When strings sound somewhat nasal or very metallic, this can be a sign that the instrument is underloaded. This means there is too little pressure on the soundboard. A string with insufficient tension can also feel harder under the fingers when playing. Why? In physical terms, this is caused by the many reflections of vibrations on the bridge, which feed back into the string. 


In case of an overload, the instrument reacts immediately, mostly sounding darker and broader. Brilliance and sound colors can reduce considerably, causing the instrument to lose the necessary overtones and a portion of its metallic sound component over time. This leads to a hollow and trumpet-like sound. Overload also reduces the tonal lifespan of the strings, which continues to shorten each time a new set of strings is mounted onto the instrument with the same string tension. In addition, the strings often feel softer under the fingers.

In contrast to underloading, overloading can cause long-term damage to the instrument. There are two different and serious soundboard issues: 

  • The soundboard can exhibit orthotropic and linear viscoelastic behavior due to the overload. A small overload causes the soundboard to sink, but it can recover again completely, and this behavior can be reversed in the long term.
  • The more serious case is an overload exhibiting orthotropic non-linear viscoelastic behavior. Here, the instrument is extremely overloaded, and the soundboard can sink irreversibly.  
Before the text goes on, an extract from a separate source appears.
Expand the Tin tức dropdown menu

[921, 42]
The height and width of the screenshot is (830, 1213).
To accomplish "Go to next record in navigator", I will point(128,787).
A solution in both cases would be to temporarily underload the instrument – this can last for up to 6 months. By changing to strings with a lower string tension, the soundboard can recover again and mostly reacquire its shape, allowing the sound to unfold optimally once more. Initially, this often produces a nasal and brighter sound because, as already mentioned, the instrument is now underloaded in this situation. But if the optimal string tension has been selected, this sound phenomenon will pass, the soundboard can reacquire its shape, and the sound can unfold optimally in the long term. Patience is key. However, if you persist in using inappropriate and excessively high string tension, you will continue to damage the instrument’s body.

You would do well to seek the advice of an expert, as each instrument is different and its rehabilitation can be a long journey.